▶ **EXERCISE DESCRIPTION**
Print only the lines running from the line with "Given: Report urban" to the final line below, both included, exactly as written and without the pictures.
= Beginning of Section =
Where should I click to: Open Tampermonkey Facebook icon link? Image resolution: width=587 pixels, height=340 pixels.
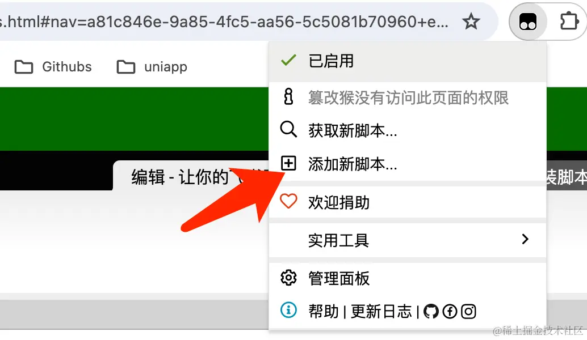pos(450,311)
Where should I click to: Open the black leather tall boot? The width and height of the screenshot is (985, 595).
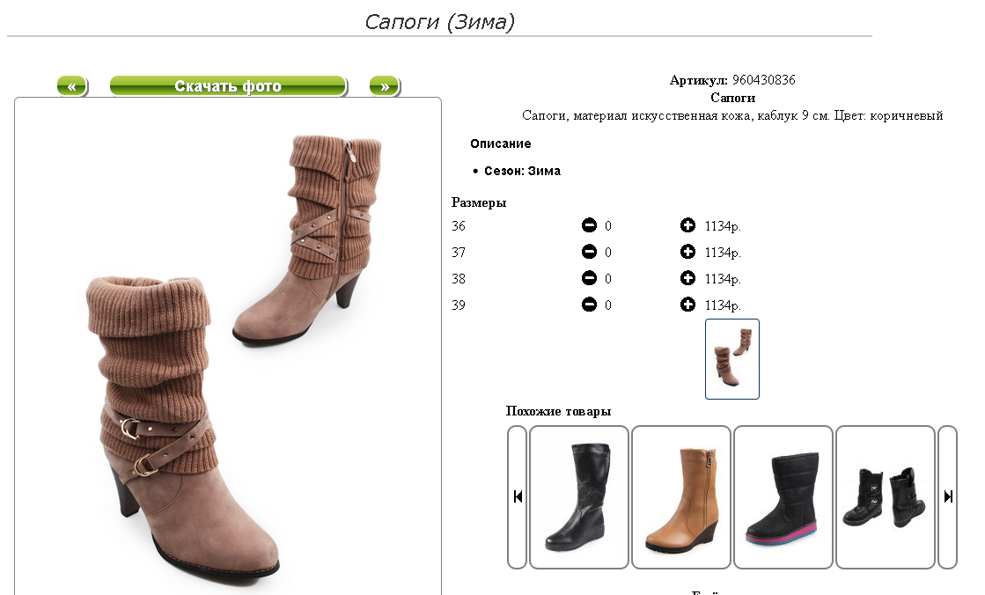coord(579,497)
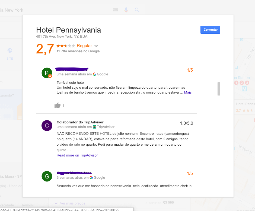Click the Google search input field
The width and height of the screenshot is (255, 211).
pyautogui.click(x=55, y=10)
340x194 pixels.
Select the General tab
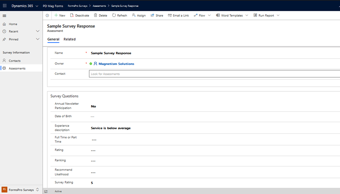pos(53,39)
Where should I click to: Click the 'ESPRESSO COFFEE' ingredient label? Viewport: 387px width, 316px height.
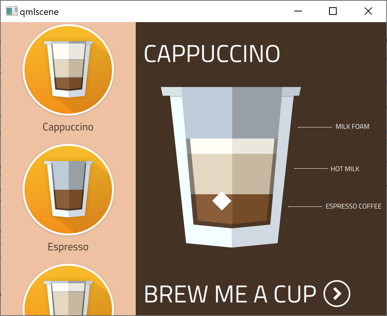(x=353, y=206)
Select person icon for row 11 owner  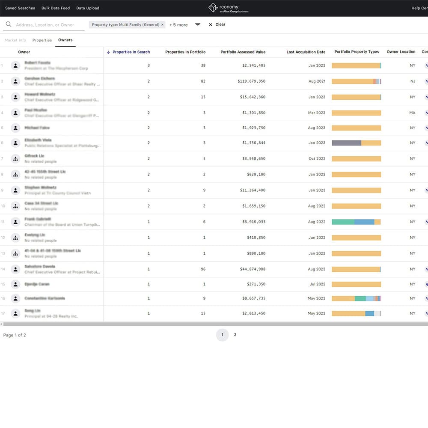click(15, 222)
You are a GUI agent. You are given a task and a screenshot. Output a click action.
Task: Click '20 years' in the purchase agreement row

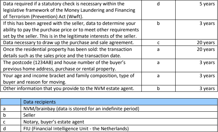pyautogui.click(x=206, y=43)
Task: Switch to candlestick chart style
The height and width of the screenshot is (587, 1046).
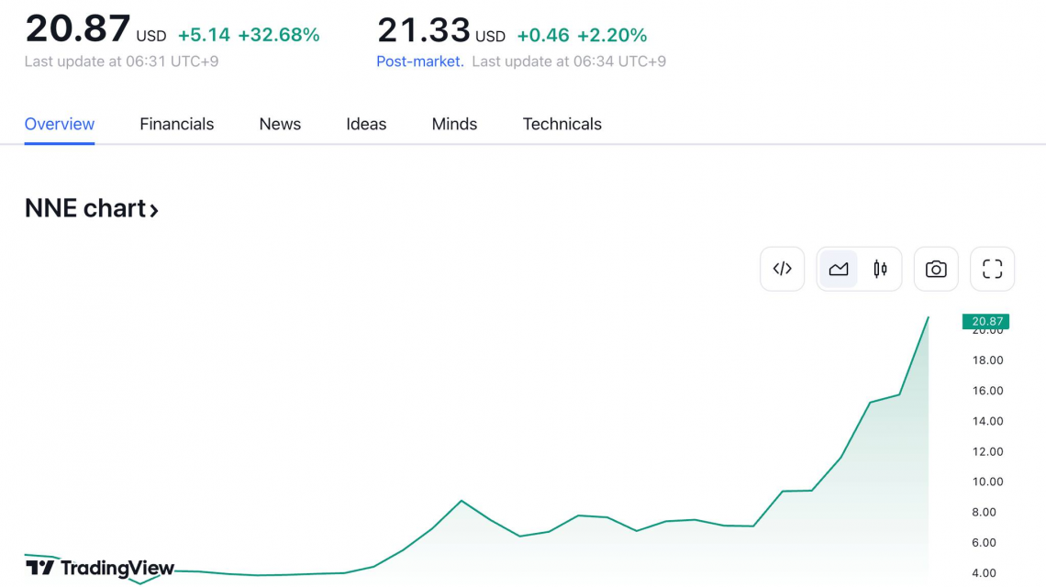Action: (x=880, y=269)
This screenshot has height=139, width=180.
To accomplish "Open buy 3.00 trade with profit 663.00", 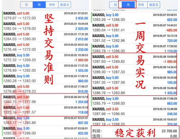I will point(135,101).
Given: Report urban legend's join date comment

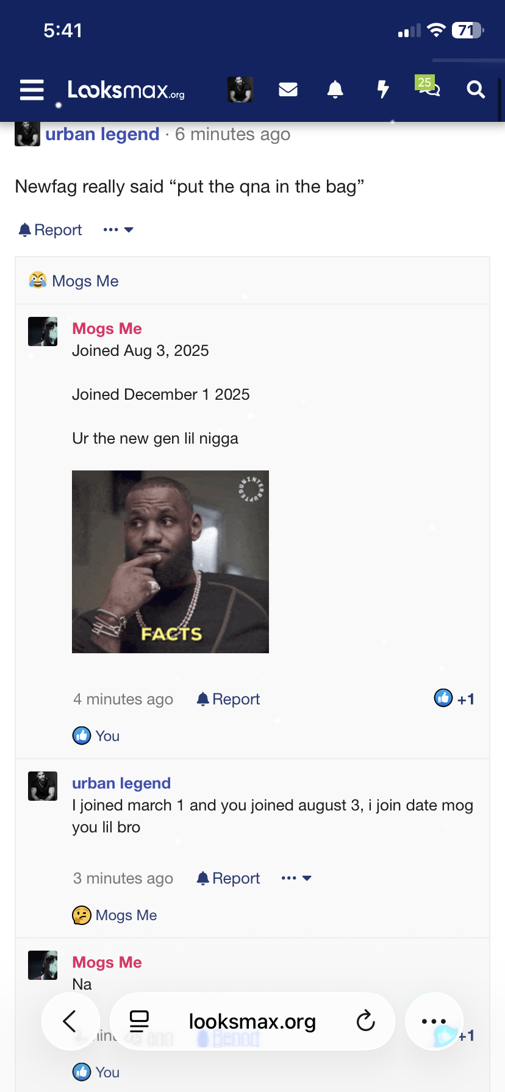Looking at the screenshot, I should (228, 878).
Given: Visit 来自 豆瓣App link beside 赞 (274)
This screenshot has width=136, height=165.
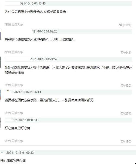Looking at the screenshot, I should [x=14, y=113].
= End of Section =
▶ **SOLVED PROBLEM**
Given: Report urban legend's join date comment

Looking at the screenshot, I should (228, 878).
Given: Visit 来自 豆瓣App link beside 赞 (274)
This screenshot has width=136, height=165.
Looking at the screenshot, I should [x=14, y=113].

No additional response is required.